Our early findings indicate that a wide range of persons with SCI, including those with tetraplegia (motor complete C7 and motor incomplete C4), can learn to use the Ekso, although some users may continue to require minimal or even moderate assistance beyond 24 instruction sessions, regardless of injury level or completeness. Trials with large, diverse participant samples are needed to determine who can use these devices with confidence and the role of the devices in household and community mobility and as a way to provide exercise. Larger studies are also needed to examine the potential of exoskeleton walking to facilitate neuronal plasticity and recovery following SCI.

Acknowledgments

Financial support/disclosures: Funding for this study, including the purchase of the Ekso Generation 1 powered exoskeleton, was provided by anonymous donors who contributed through a fundraising campaign to establish the Rehabilitation Robotics Program at the Icahn School of Medicine at Mount Sinai.
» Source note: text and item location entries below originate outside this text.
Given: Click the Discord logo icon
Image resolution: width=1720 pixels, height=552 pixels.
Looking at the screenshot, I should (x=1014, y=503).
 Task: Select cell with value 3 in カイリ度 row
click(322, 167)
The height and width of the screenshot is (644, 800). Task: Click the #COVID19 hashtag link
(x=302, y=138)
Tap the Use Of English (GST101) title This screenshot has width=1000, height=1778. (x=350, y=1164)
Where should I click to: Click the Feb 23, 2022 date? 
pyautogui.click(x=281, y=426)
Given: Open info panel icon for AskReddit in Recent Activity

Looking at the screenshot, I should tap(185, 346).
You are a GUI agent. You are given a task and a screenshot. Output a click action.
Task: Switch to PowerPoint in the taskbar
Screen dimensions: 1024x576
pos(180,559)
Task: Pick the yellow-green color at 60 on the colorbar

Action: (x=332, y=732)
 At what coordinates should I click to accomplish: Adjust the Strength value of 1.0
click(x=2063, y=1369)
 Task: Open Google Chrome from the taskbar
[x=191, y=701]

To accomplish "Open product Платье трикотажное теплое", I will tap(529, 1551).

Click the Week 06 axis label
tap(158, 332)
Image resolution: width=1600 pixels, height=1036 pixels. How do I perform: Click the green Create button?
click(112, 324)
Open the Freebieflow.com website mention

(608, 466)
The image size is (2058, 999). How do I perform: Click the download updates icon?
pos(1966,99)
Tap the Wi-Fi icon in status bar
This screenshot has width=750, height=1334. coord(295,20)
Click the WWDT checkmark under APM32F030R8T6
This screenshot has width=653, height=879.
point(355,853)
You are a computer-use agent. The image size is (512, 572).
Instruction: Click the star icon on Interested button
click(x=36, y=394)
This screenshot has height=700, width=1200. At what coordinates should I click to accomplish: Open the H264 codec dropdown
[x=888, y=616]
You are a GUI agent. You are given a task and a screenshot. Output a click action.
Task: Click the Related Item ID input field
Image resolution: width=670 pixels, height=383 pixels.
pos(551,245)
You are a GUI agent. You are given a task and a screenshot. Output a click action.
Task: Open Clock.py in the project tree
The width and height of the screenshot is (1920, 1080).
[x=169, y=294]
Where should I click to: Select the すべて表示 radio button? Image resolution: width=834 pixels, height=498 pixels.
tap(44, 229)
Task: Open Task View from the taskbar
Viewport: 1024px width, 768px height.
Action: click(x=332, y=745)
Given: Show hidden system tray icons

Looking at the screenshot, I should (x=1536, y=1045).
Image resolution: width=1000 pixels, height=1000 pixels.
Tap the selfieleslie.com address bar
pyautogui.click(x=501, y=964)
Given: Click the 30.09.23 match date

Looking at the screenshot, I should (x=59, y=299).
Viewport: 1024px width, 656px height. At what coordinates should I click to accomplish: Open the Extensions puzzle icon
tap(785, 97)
Funding for this study was also provided by the Craig H. Neilsen Foundation and the New York State Spinal Cord Injury Research Board.

Conflicts of interest: All authors are affiliated with the Department of Rehabilitation, Icahn School of Medicine at Mount Sinai, and none of them has financial or professional conflicts of interest to declare.

Additional contributions: We acknowledge Shantel Firpi, PT, Lina Tovar, PT, Alexandra Voigt, BA, Dipan Lad, BEng, and Junney Baeza Dager, MD, for their contributions to the conduct of this study (participant screening, walking sessions, and data collection). Ekso Bionics provided the photo of the Ekso exoskeleton.

Device status: This article describes the use of the Ekso Generation 1 powered exoskeleton device by persons with spinal cord injury. At the time of data collection, the Ekso Generation 1 was registered as a Class 1 device (Exerciser, Powered) with the US Food and Drug Administration (FDA), Registration Number (3009495988). The Ekso Generation 1 powered exoskeleton has been marketed by Ekso Bionics for use in clinical rehabilitation by persons with spinal cord injury or other similar neurological weakness, under the supervisor of a physical therapist trained and certified by Ekso Bionics. Ekso Bionics has since provided notice of intent to submit a 510(k) submission to the FDA seeking reclassification of the Ekso as a Class 2 device (Powered Exoskeleton).